# OBJECTIVES
- A) List the places that have given Emari DiGiorgio residencies, according to the excerpt about the World Above poetry series.
- B) Proceed with the excerpt about the World Above poetry series, continuing it from its last line.

# EXCERPT TO READ

On a personal note, I’d add that World Above is really special to me: it’s the first place I read when I’d just moved to New Jersey and was feeling a bit adrift and in search of community, and I’ve returned many times to hear featured readers including Cynthia Arrieu-King, Nomi Stone, Claudia Cortese, to read in the open mic, and just to be among writers. There are two things about World Above’s format that I think are a bit unusual: each night includes an open mic and a featured reader, and the open mic is first, which feels to me like a way of saying that the open mic readers are real poets, too, not just an afterthought after the feature. There’s also always a writing prompt, mostly written by the amazing Barbara Daniels, and poets often return to a later poetry night to share the poem the prompt inspired. I love those prompts, because it feels like another acknowledgment that the people in the audience aren’t just listeners, but are writers, too. (The first four years of Barb’s prompts are available on the South Jersey Poets Website, here.)

Our interview is with Emari DiGiorgio, a poet and professor at Stockton University. She’s the author of Girl Torpedo (Agape Editions, 2018), the winner of the 2017  Numinous  Orison, Luminous Origin Literary Award, and The Things a Body Might Become (Five Oaks Press, 2017). She’s the recipient of the Auburn Witness Poetry Prize, the Ellen La Forge Memorial Poetry Prize, the Elinor Benedict Poetry Prize, the New Jersey Poetry Prize, RHINO’s Founder’s Prize, the Woodrow Hall Top Shelf Award, and a poetry fellowship from the New Jersey State Council on the Arts. She’s received residencies from the Vermont Studio Center, Sundress Academy of the Arts, and Rivendell Writers’ Colony.

Nancy Reddy (NR)

# INFORMATION PROVIDED
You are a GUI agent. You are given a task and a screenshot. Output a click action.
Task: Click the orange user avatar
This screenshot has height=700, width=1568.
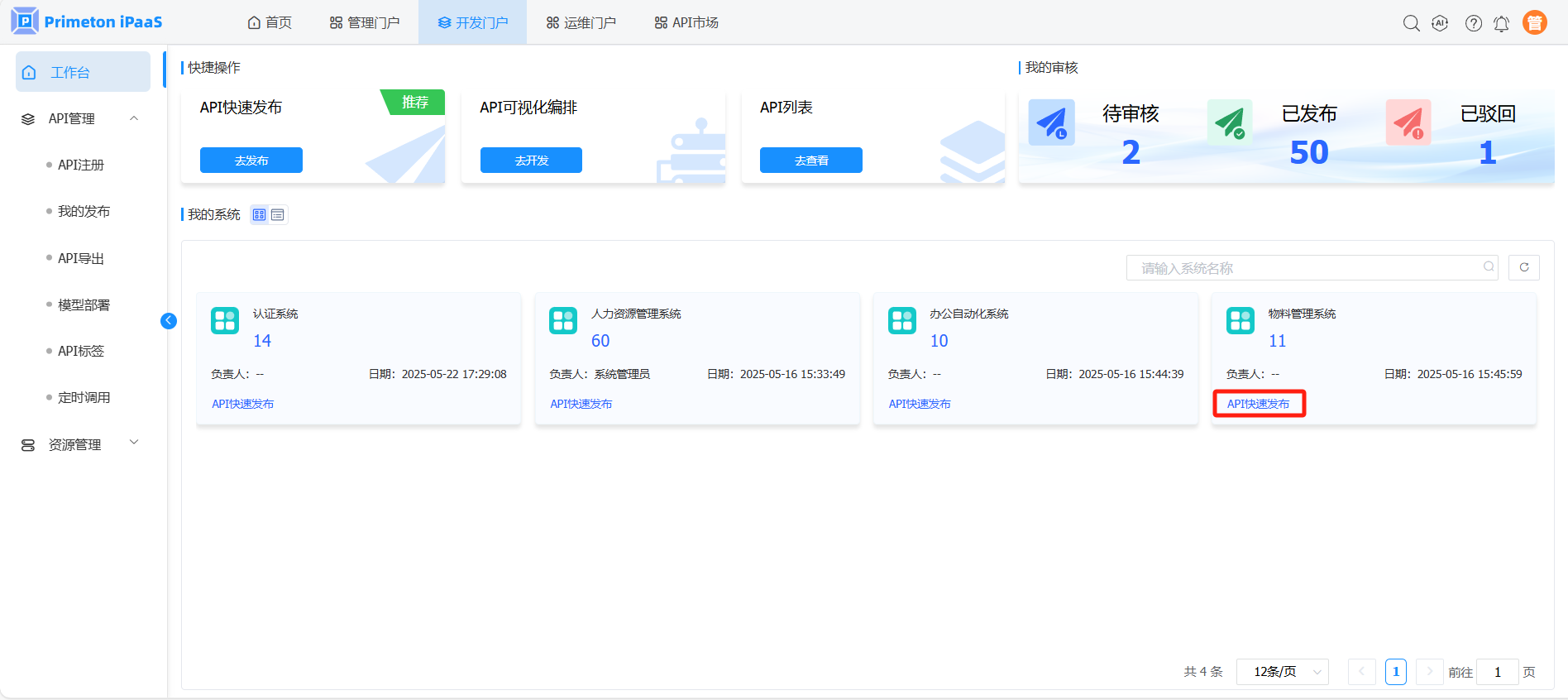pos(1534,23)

# REPLIES
- A) Vermont Studio Center, Sundress Academy of the Arts, Rivendell Writers' Colony

- B)
The South Jersey Poets Collective includes so many different programs – the reading series, the poetry workshops, as I mentioned in the overview, and even more I didn’t know, like the Poets on a Jitney and the Bard on the Boardwalk projects that have been part of Atlantic City’s 48 Blocks celebration. How have all of these programs come together? To what extent did you build intentionally, and what parts of it were just serendipity and opportunity? 

Emari DiGiorgio (ED)

As poets and writers, we often talk about observation, about tuning in to the world around us. I think that organizing community writing projects requires the same type of attention and listening. In this way, most of these projects grew out of serendipity. Take World Above, as an example: there was a core group of community writers who wanted to meet and share poetry, and they moved from library to library to a beach playground (behind a third library). These people did not have a long-standing relationship with each other; they were bound by poetry, and they were actively pursuing an opportunity to be in the company of other writers. Acting on the observation is intentional, but it was serendipity that we found ourselves meeting in Stockton’s Dante Hall Theatre.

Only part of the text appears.